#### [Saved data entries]
*** Begin section ***
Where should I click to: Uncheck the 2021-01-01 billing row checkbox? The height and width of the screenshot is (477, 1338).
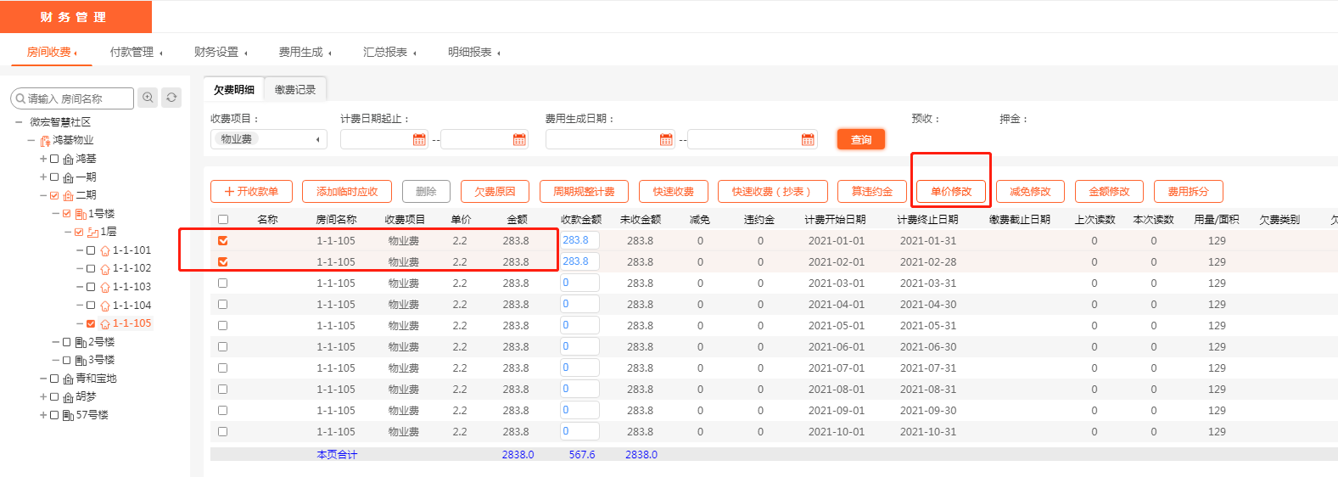point(223,241)
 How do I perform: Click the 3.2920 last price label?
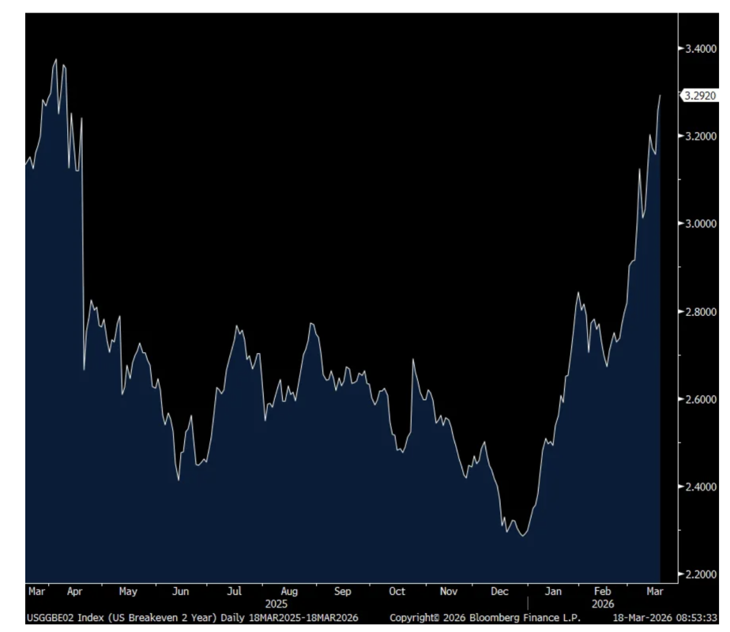[x=700, y=96]
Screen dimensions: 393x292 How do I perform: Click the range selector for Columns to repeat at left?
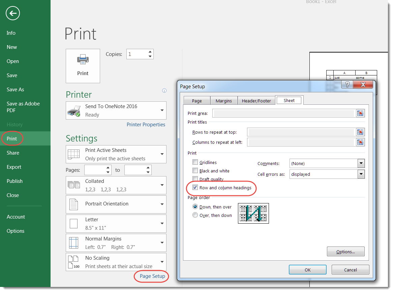pyautogui.click(x=360, y=142)
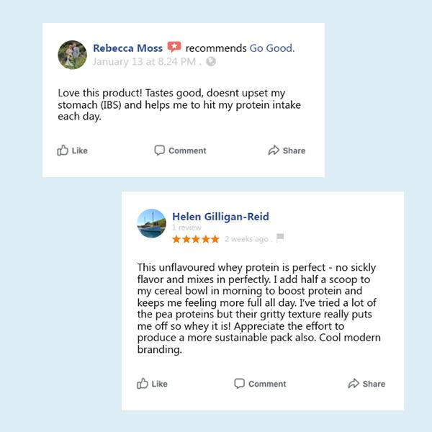
Task: Click the red recommendation star badge
Action: point(174,48)
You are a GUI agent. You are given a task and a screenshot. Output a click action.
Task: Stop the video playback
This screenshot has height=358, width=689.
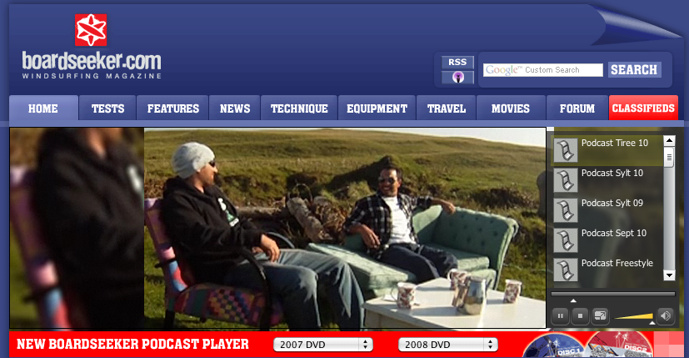coord(579,316)
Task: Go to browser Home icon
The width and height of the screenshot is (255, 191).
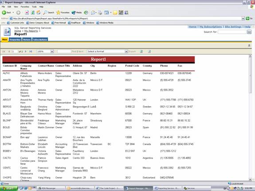Action: pyautogui.click(x=39, y=12)
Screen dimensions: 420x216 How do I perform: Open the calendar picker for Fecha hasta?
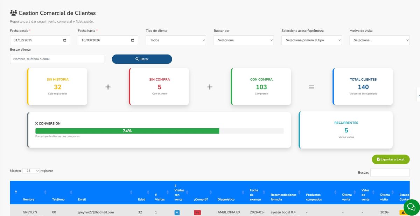click(x=133, y=40)
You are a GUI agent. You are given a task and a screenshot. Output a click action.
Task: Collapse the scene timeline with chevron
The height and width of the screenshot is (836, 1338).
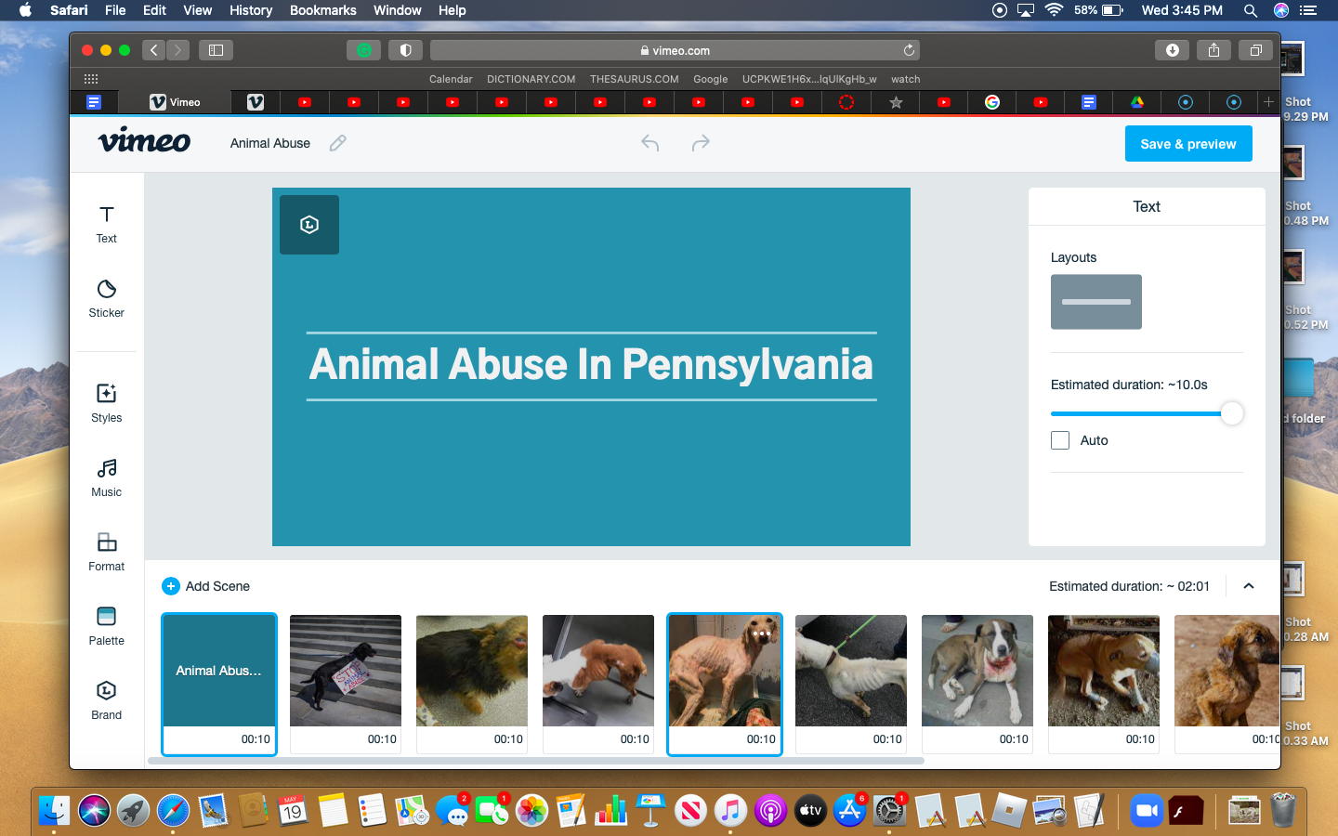pos(1249,586)
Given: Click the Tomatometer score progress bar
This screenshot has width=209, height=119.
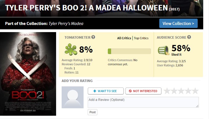Looking at the screenshot, I should click(x=129, y=51).
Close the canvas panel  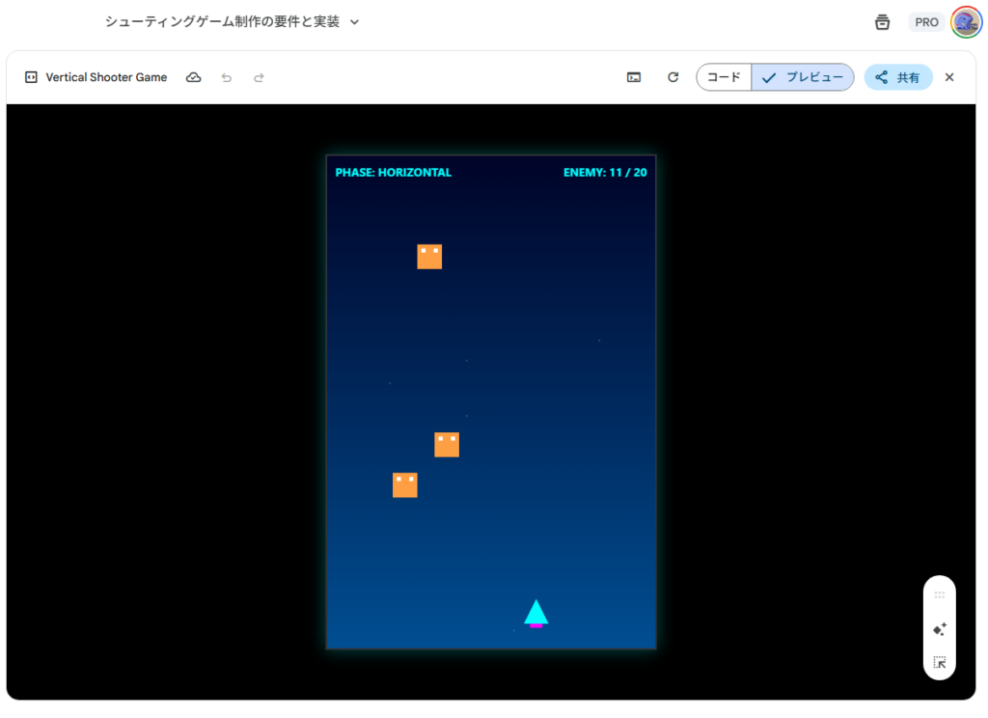(x=949, y=77)
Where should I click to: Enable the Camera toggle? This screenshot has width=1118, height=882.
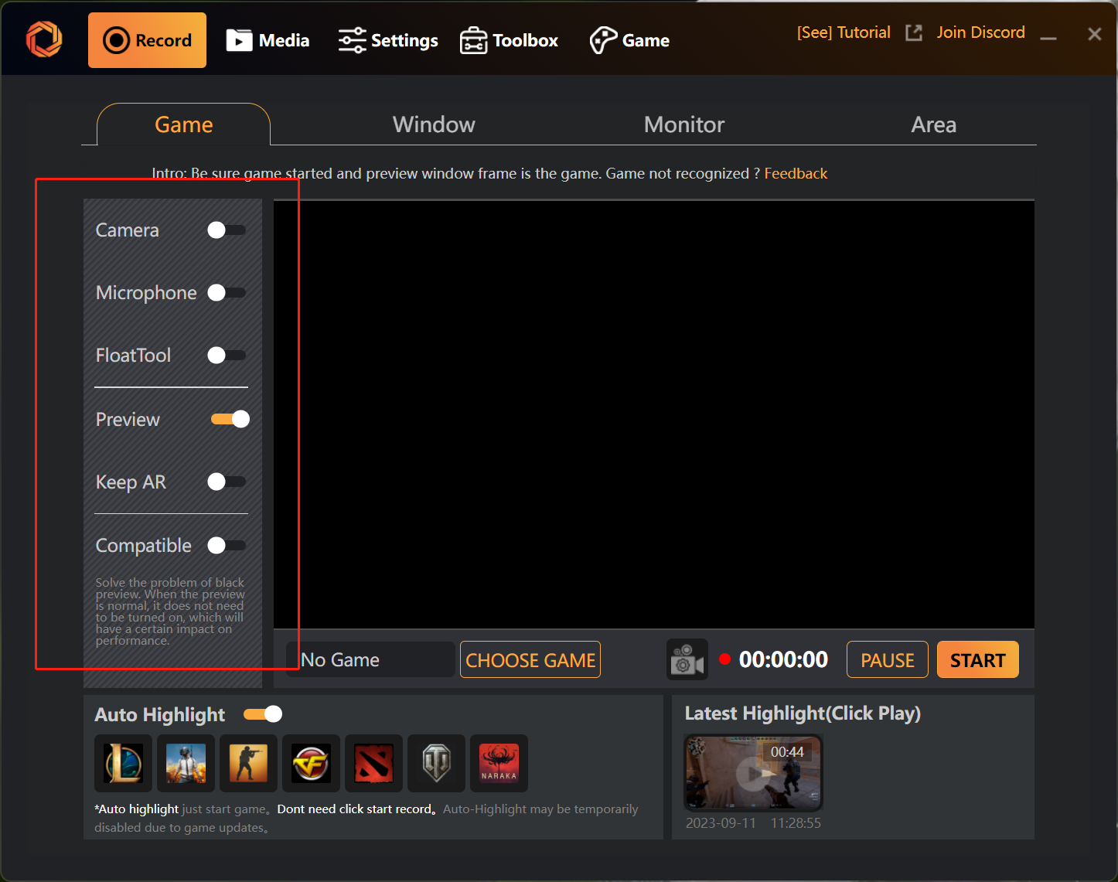point(227,230)
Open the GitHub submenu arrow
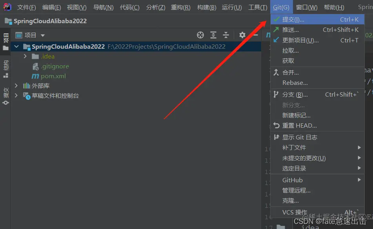This screenshot has width=373, height=229. click(360, 180)
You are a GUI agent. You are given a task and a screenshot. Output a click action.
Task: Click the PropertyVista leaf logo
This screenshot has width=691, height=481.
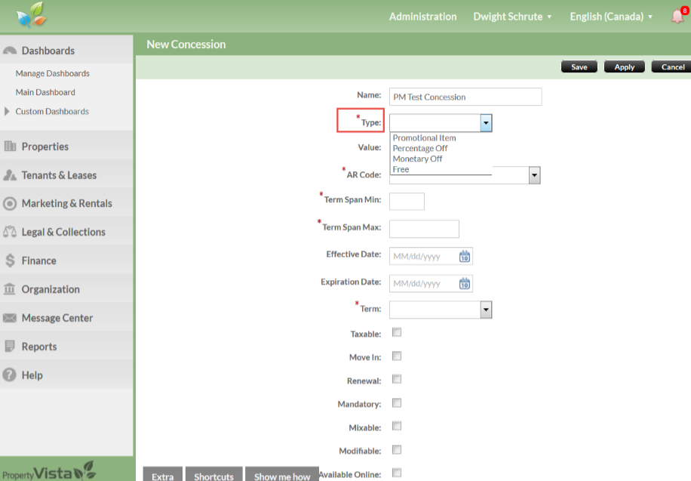click(30, 15)
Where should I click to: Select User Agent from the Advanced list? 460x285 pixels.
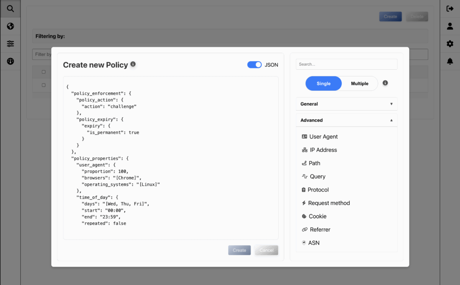pyautogui.click(x=323, y=137)
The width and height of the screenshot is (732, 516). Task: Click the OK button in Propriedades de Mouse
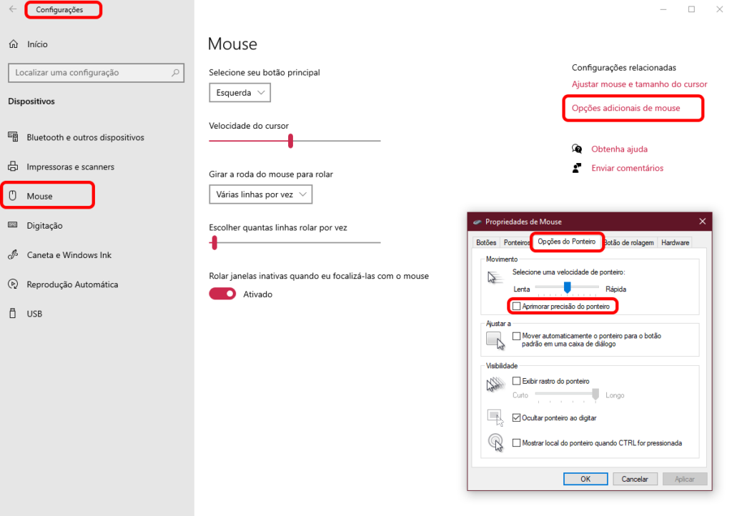pyautogui.click(x=585, y=479)
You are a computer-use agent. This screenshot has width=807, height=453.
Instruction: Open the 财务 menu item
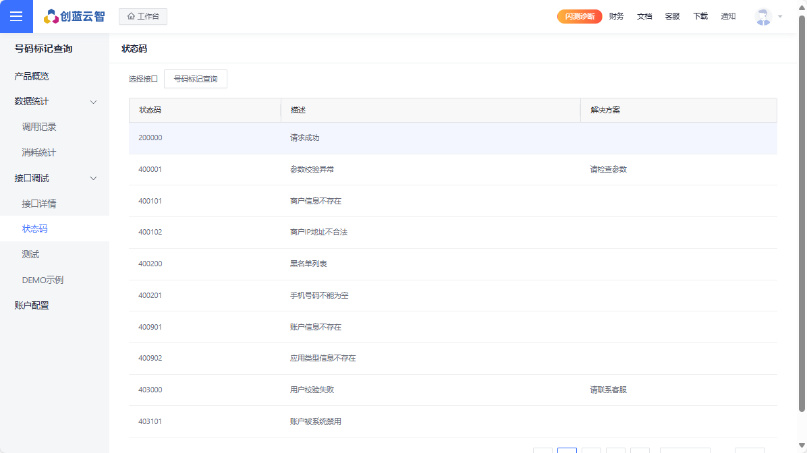pyautogui.click(x=616, y=16)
*** End section ***
If a line comes after the line with "Task: Go to browser Home icon", it stays out; print exactly every line from the start of the entries up to and including that line, but no pictures.

#### [Exercise response]
Where should I click to: Uncheck the 2021-01-01 billing row checkbox? The height and width of the screenshot is (477, 1338).
point(223,241)
 How do I perform: Click the 3.2920 last price label?
[x=700, y=96]
Screen dimensions: 393x292 How do I perform: Click the range selector for Columns to repeat at left?
pyautogui.click(x=360, y=142)
Task: Click the red recommendation star badge
Action: point(174,48)
You are a GUI agent. You are given a task and a screenshot. Output a click action.
Task: Stop the video playback
This screenshot has height=358, width=689.
coord(579,316)
Task: Go to browser Home icon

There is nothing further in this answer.